Hay un límite para la letra como soporte discursivo, por emerger desde una oscuridad como impuesta y de ello dan cuenta los psicóticos conducidos por sus alucinaciones. En la neurosis, ese límite que hace a la letra enigma es función del significante del nombre del padre e implica el veto del camino a un goce mortal como potencia plena. Todo neurótico puede desbarrancarse por ese oscurantismo como elección.
El goce mortal es un concepto apenas mencionado por Jacques Lacan. Lo hace en el seminario “De un discurso que no sería de la apariencia”, de 1971, y en él se entiende un margen del goce que debería quedar velado.
Esa oscuridad es una referencia para aquel que cruza el Rubicón como César a la vuelta de la Guerra de las Galias, como paradigma del acto. César es advertido por el Senado romano que, de cruzar el río, le espera una guerra civil. Al cruzarlo se implica en un riesgo y ésta es una referencia para el acto de todo sujeto: la oscuridad que resbala hacia la ilusión de plena potencia debe ser reemplazada por su insatisfacción como goce. El que cruza el río debe estar advertido de que soporta un riesgo como el de César, donde una ilusión de plena potencia juega en contra.

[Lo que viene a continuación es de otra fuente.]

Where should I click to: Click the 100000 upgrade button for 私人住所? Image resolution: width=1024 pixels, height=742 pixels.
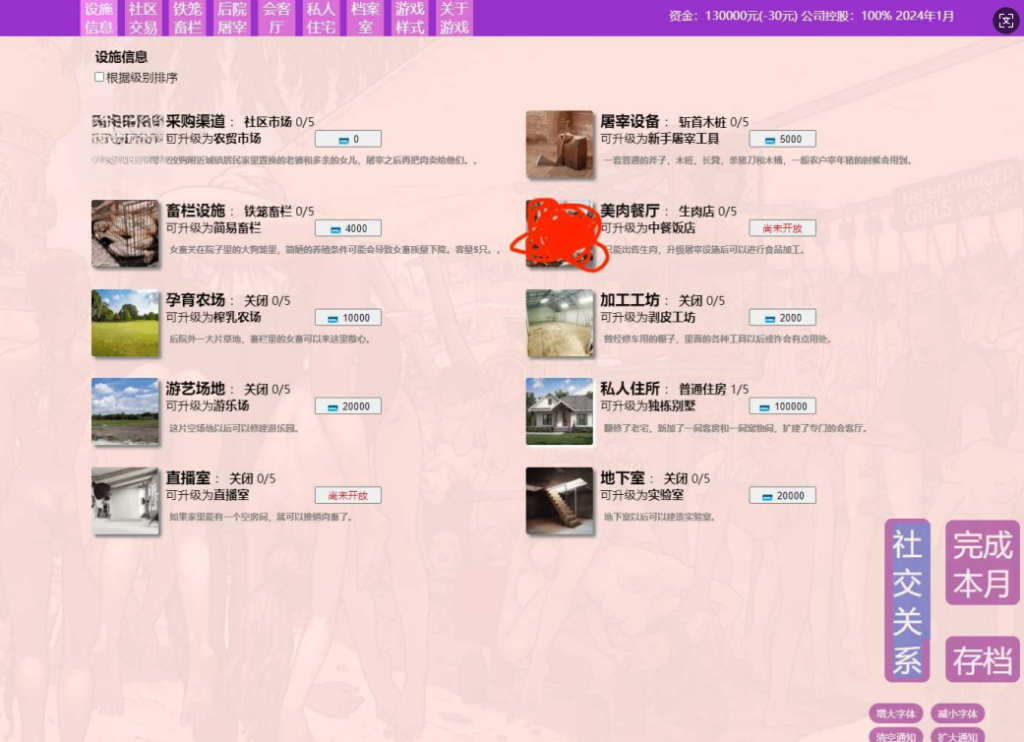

Dice Lacan en el seminario “El acto analítico” (1967): “Lo que es impactante, destacable, inaudito, implicado en la dimensión de los procesos primarios es algo que puede expresarse más o menos así: no ‘al comienzo está la insatisfacción’, no es esto, no es que el individuo viviente corre tras su satisfacción, lo que es importante es que haya un estatuto del goce que sea insatisfacción”. La insatisfacción, como goce, no se encuentra en el origen sino que es preciso una operatoria como acto. Al mismo tiempo, sin la posibilidad de insatisfacción como goce no hay acto. La insatisfacción es la consecuencia de una suspensión. A mayor suspensión, menor tensión de lo insatisfecho, porque quien goza de la insatisfacción goza del síntoma sin poder ponerlo en suspenso para generar un acto. Decir que hay una puesta en suspenso de todo saber posible corre por el lado de quien pierde esa hipnosis al ídolo, quedando en un punto de carencia donde no hay dueño de la india, con quien se hallaba frenéticamente enlazado en una fiesta sanguínea. El analizante no será Morrison y tendrá que gozar con la insatisfacción de no serlo.
* Analista miembro de la Escuela Freudiana de Buenos Aires. Texto extractado del trabajo “Acto analítico y adolescencia”.